Börsenmaklern fällt es demnach schwer, sich bei ihren Entscheidungen von bestehenden Denkmustern zu lösen, auch wenn sie unlogisch sind. Für die Studie waren 20 Börsenmakler befragt worden, von denen einige seit mehr als zehn Jahren für große Unternehmen an der Frankfurter Börse tätig sind.
Besonders machten sich die Defizite beim logischen Denken bemerkbar, wenn die Börsenmakler Entscheidungen allein "logisch" treffen sollten, auch wenn diese Entscheidung nicht mit ihrer Erfahrung übereinstimmte. In diesen Fällen zogen die Versuchsteilnehmer sehr viele falsche Schlüsse, und es dauerte viel länger, bis sie eine Entscheidung getroffen hatten. Sie waren dann sogar schlechter als eine Vergleichsgruppe von Versuchspersonen, die über keinerlei Erfahrung an der Börse verfügten.

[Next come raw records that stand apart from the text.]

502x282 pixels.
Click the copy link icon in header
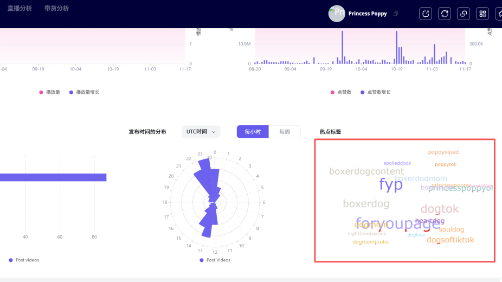(464, 14)
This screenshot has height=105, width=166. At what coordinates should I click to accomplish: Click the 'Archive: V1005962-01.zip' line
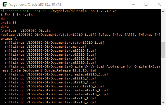click(26, 31)
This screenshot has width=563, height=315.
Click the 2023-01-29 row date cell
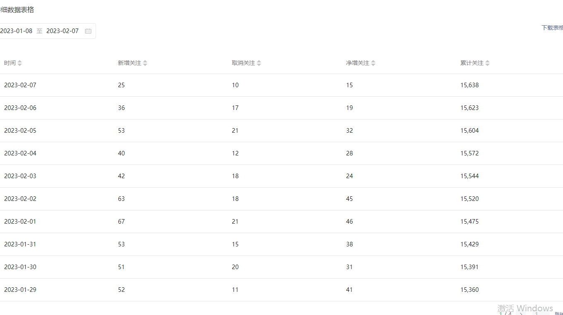point(20,290)
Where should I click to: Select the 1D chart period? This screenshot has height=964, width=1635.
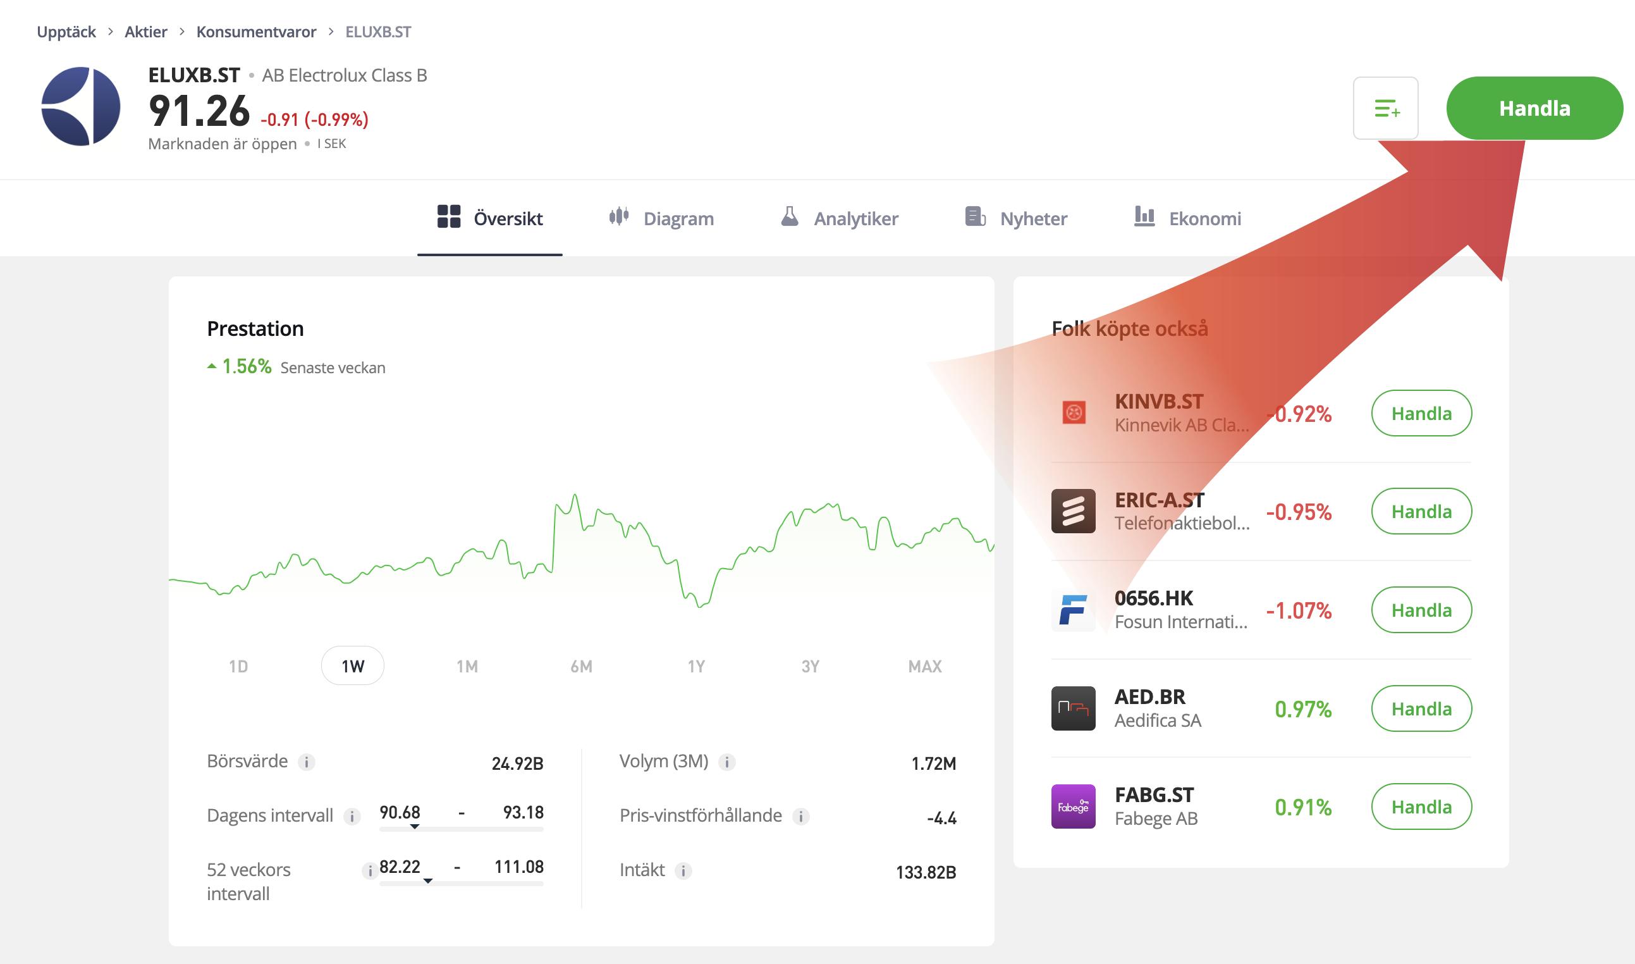coord(238,666)
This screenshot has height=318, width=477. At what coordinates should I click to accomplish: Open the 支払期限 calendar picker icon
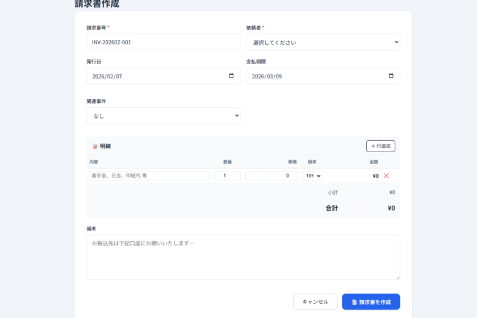[391, 76]
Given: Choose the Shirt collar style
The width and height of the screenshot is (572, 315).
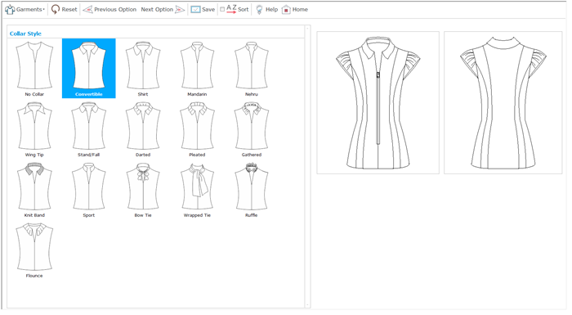Looking at the screenshot, I should click(x=143, y=69).
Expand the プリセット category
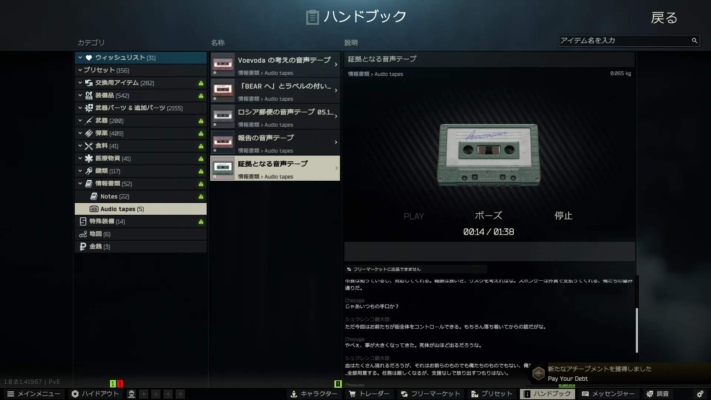Screen dimensions: 711x400 tap(80, 70)
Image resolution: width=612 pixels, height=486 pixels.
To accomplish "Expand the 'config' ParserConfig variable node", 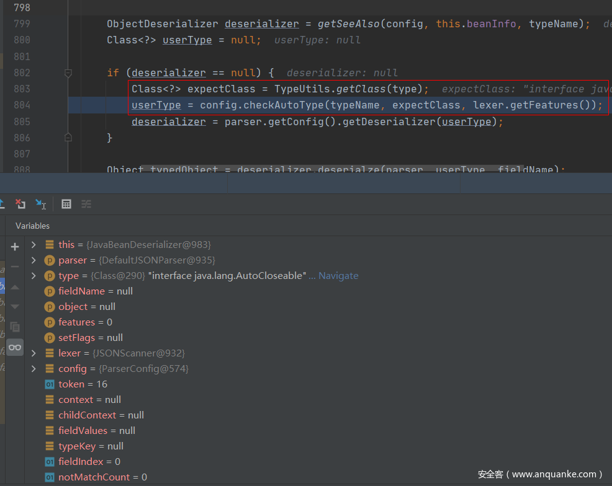I will (34, 369).
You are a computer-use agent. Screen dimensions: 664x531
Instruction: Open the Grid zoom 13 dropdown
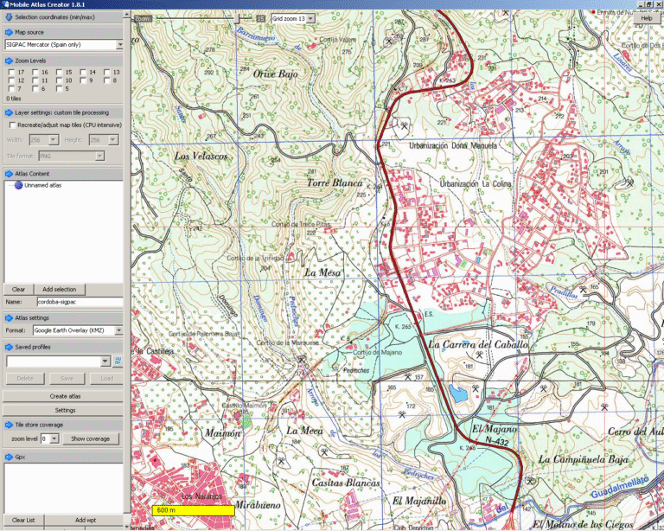pos(310,17)
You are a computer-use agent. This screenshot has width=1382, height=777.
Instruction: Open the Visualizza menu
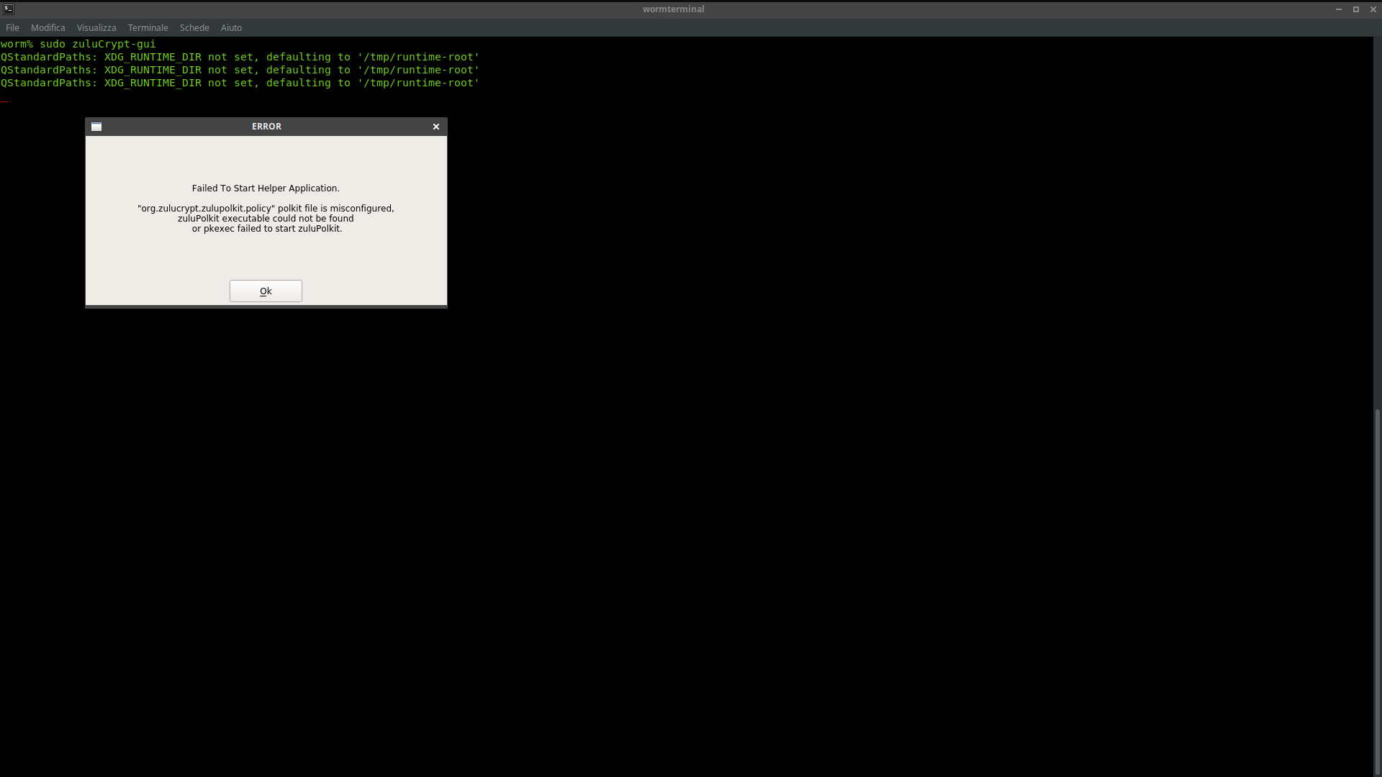tap(96, 27)
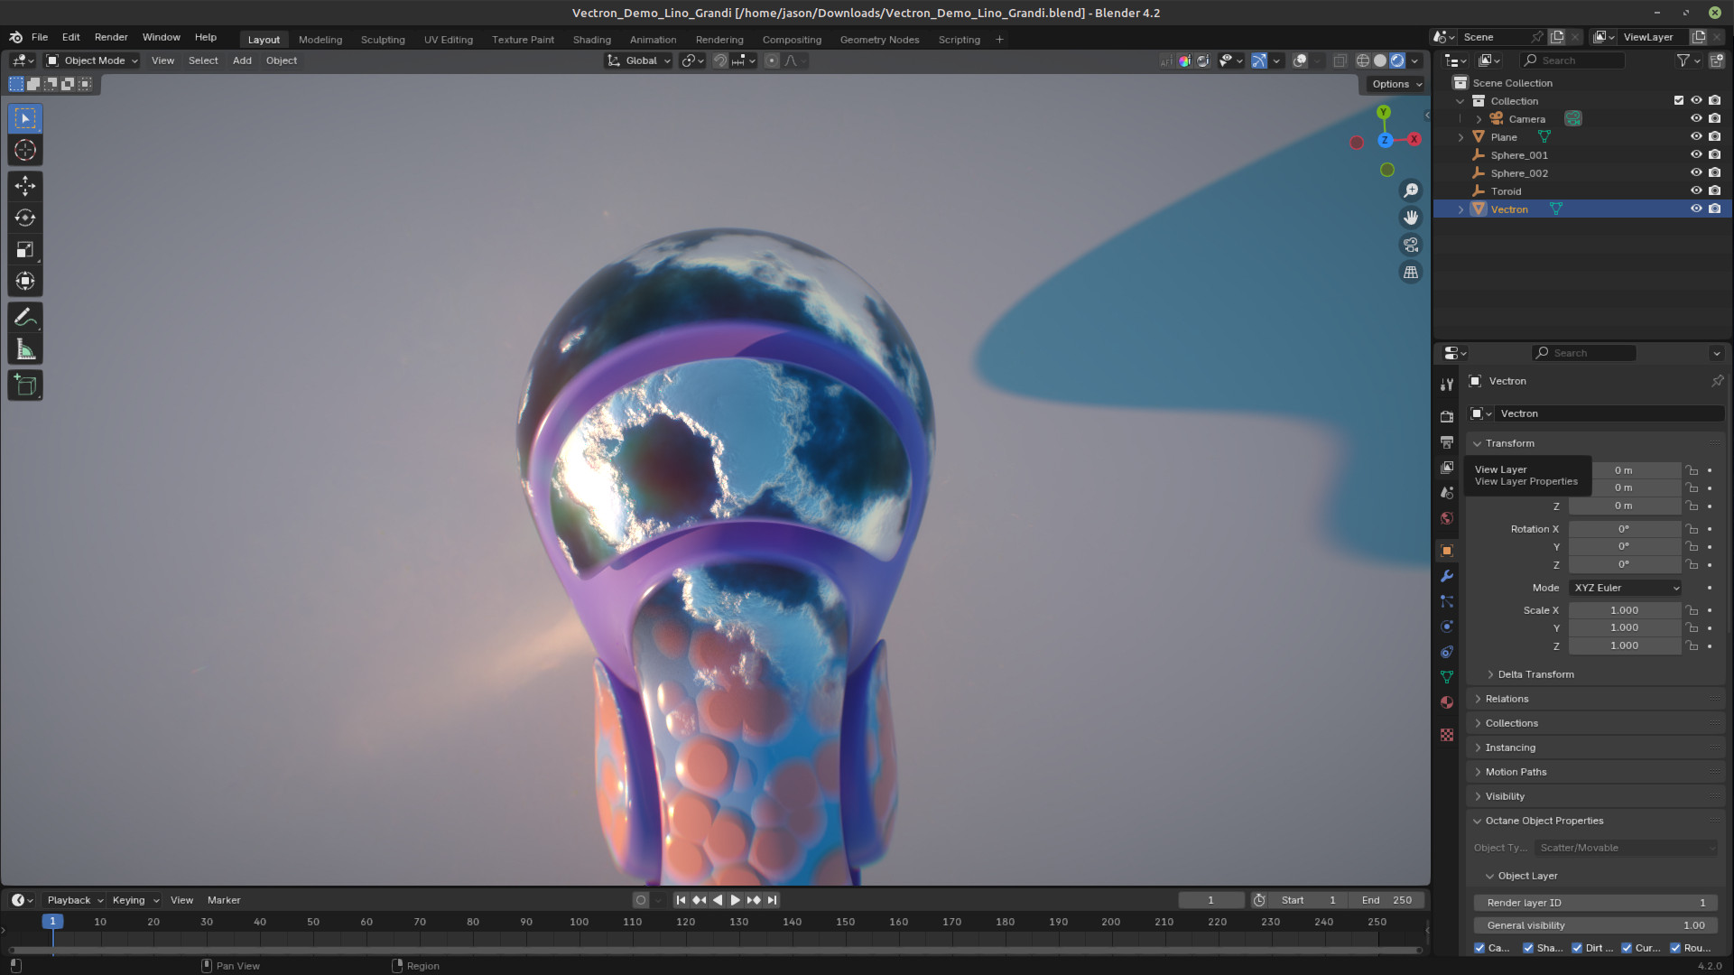
Task: Select the Annotate pencil tool
Action: point(25,318)
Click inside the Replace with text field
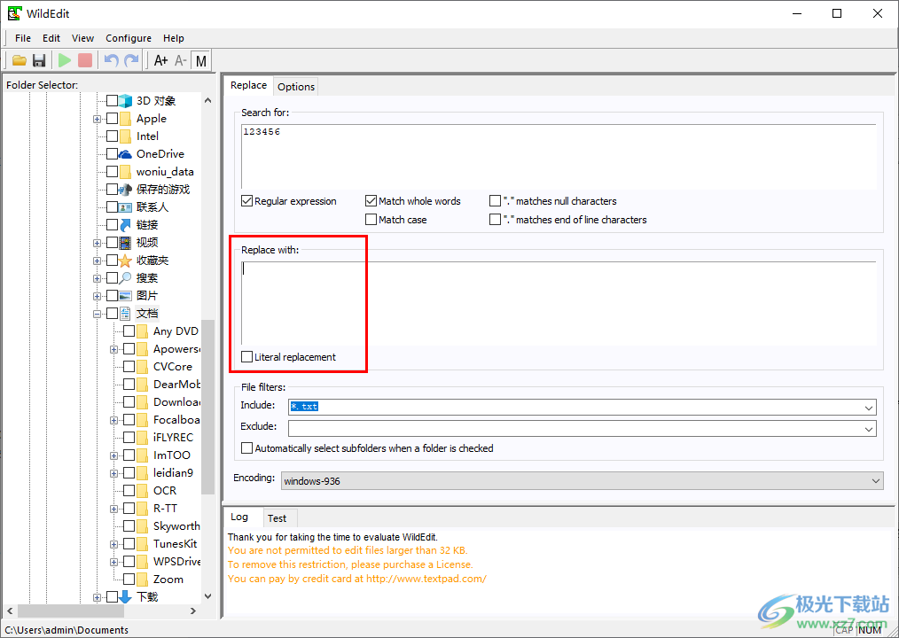Screen dimensions: 899x638 tap(559, 301)
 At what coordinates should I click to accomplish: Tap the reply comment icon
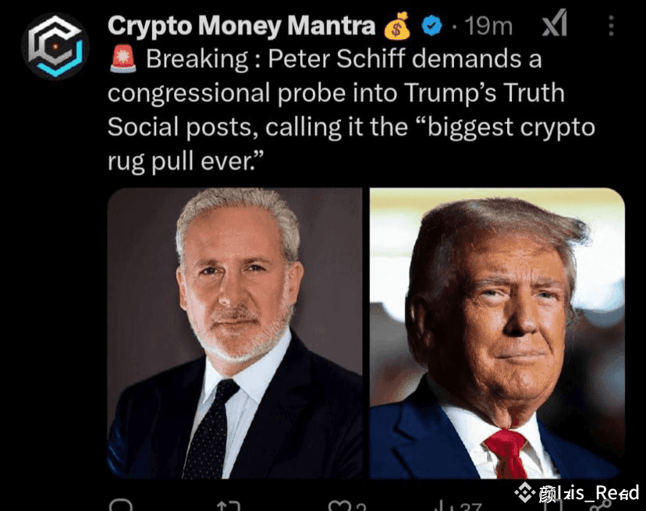click(121, 506)
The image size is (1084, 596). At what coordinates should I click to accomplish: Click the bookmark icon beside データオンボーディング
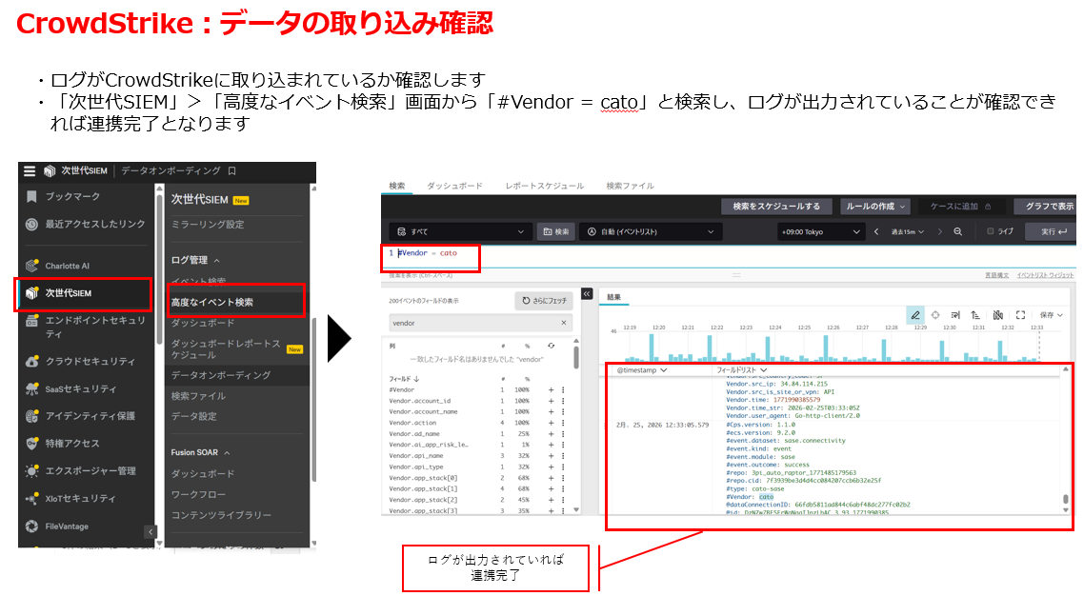click(231, 171)
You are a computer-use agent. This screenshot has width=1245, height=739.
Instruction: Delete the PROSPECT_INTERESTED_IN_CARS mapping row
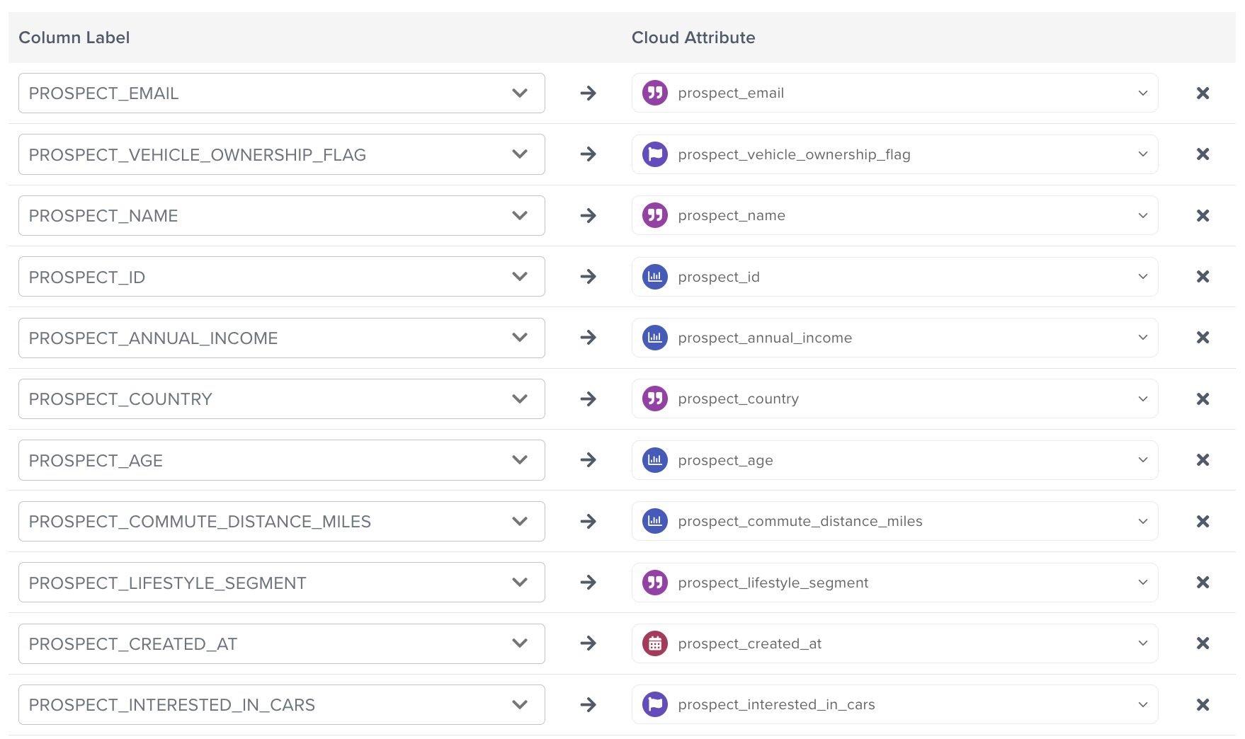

In der aktuellen Berichterstattung über die Ursachen der Finanzmarktkrise und die Möglichkeiten ihrer Bewältigung kommen vor allem Wirtschaftexperten und Politiker zu Wort. Psychologische Faktoren, die das Handeln der Akteure beeinflussen, werden dabei kaum berücksichtigt. "Geldgier" allein reicht als Erklärung für das Versagen von Managern und Wirtschaftslenkern nicht aus. Es sind auch die individuellen Denkschemata, die es schwer machen, alle Konsequenzen von Finanzentscheidungen und deren Wechselwirkungen vorherzusehen.
Menschen sind keine Maschinen
Zu Verteidigung des Berufstandes lässt sich eine andere Studie heranziehen, die belegt, dass "rein rationale" Entscheidungen grundsätzlich kaum möglich sind. Die Wissenschaftler untersuchten, was in den Gehirnen von Versuchspersonen passiert, wenn sie Aufgaben lösen müssen, in denen es zu einem Konflikt kommt - zwischen dem, was die Person für moralisch richtig hält und dem, was die "rational" richtige Entscheidung wäre.
An dieser Untersuchung nahmen 30 Studierende verschiedener Fachrichtungen teil. Bei den Denkaufgaben mussten sie sich entscheiden, ob sie sich so verhalten, wie sie es für "moralisch richtig" hielten, oder ob sie sich "rein logisch" entschieden - selbst wenn sie diese Entscheidung als moralisch verwerflich empfanden. Die Ergebnisse der Studie zeigen, dass es immer auch zu Aktivität in Regionen des Gehirns kommt, die mit starken Gefühlen und emotionalen Bewertungen in Verbindung stehen.